## Data extract
☆ ☆ ☆ ☆ ☆ ☆ ☆
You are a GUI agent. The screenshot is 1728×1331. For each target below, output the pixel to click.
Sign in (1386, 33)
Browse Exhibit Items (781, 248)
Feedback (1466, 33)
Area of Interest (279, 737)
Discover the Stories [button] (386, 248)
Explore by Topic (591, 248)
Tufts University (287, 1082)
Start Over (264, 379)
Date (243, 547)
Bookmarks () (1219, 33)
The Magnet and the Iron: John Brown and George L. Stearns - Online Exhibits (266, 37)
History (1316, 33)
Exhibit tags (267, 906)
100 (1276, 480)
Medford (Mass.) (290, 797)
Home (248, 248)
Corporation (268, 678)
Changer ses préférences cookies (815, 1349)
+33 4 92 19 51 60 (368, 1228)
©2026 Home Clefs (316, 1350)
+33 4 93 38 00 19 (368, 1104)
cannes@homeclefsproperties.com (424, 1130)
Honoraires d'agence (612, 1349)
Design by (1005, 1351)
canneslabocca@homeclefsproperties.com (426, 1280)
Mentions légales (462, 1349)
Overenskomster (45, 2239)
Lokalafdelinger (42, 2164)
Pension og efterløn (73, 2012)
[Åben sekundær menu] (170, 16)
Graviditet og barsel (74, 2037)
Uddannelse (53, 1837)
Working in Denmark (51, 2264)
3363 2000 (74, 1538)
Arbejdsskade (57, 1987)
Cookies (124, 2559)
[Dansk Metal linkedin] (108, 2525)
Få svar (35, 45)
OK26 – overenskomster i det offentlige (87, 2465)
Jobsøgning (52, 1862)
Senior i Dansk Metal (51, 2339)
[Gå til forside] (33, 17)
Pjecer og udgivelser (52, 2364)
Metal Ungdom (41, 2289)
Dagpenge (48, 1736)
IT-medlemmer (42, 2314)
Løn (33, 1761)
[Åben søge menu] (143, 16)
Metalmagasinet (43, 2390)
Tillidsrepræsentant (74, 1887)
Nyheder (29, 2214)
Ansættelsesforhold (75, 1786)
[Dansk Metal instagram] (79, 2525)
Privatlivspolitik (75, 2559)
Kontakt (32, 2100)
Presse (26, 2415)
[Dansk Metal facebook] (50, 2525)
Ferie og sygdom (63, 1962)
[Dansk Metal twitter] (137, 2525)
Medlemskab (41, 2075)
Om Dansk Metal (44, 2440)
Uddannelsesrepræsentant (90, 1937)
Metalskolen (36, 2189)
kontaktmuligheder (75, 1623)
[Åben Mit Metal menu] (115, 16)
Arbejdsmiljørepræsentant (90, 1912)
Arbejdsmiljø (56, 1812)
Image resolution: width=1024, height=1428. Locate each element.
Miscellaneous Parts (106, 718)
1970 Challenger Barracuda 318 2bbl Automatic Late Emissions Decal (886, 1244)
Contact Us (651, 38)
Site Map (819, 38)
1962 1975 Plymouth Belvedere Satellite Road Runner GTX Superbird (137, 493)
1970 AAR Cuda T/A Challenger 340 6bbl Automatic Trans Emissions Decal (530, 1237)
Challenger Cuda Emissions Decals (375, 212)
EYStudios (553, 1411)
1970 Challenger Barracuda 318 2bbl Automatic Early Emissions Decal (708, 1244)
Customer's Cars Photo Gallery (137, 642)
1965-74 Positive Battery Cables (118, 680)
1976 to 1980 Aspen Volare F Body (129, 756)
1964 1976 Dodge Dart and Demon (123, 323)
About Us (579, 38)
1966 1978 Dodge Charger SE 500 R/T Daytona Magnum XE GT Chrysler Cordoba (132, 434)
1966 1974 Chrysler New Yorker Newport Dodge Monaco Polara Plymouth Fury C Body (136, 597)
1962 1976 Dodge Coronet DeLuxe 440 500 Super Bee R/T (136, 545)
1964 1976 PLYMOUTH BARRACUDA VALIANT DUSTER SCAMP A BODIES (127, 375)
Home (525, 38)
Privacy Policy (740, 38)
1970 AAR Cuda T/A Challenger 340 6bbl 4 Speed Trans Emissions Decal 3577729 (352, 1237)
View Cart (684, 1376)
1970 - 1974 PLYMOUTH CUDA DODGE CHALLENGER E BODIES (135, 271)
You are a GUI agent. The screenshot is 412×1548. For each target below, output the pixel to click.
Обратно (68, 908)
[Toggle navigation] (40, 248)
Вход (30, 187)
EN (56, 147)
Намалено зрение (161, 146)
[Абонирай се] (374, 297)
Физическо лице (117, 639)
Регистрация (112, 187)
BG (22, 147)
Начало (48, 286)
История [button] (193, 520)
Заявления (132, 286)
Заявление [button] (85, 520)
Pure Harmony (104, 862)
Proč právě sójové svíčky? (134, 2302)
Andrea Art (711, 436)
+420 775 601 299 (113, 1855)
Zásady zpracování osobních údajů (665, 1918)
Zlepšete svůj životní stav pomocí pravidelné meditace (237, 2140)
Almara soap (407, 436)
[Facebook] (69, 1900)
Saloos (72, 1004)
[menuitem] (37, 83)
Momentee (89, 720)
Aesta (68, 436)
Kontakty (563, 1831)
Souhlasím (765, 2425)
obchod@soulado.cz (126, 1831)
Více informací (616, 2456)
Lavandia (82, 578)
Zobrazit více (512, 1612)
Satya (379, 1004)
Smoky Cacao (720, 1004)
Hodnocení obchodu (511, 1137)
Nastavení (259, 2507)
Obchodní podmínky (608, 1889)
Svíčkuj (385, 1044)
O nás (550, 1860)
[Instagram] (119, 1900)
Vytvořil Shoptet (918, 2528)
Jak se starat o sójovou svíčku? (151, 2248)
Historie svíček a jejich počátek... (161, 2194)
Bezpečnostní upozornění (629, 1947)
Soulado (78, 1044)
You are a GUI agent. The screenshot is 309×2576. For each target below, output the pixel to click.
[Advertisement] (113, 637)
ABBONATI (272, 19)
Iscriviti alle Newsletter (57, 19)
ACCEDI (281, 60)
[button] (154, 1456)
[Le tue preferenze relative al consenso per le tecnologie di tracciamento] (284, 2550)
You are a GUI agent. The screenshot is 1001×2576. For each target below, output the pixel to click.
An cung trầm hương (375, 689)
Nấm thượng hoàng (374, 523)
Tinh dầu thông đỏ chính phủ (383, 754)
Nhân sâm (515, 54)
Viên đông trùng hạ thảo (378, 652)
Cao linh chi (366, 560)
☆ ☆ ☆ ☆ ☆ ☆ ☆
## How to complete this task
Starting with the line that holds "[button] (154, 1456)", copy each remaining line of the listing above exactly, through the last one.

## Solution to the problem
[button] (154, 1456)
[Le tue preferenze relative al consenso per le tecnologie di tracciamento] (284, 2550)
You are a GUI agent. The screenshot is 1001×2576. For each target below, output the pixel to click.
An cung trầm hương (375, 689)
Nấm thượng hoàng (374, 523)
Tinh dầu thông đỏ chính phủ (383, 754)
Nhân sâm (515, 54)
Viên đông trùng hạ thảo (378, 652)
Cao linh chi (366, 560)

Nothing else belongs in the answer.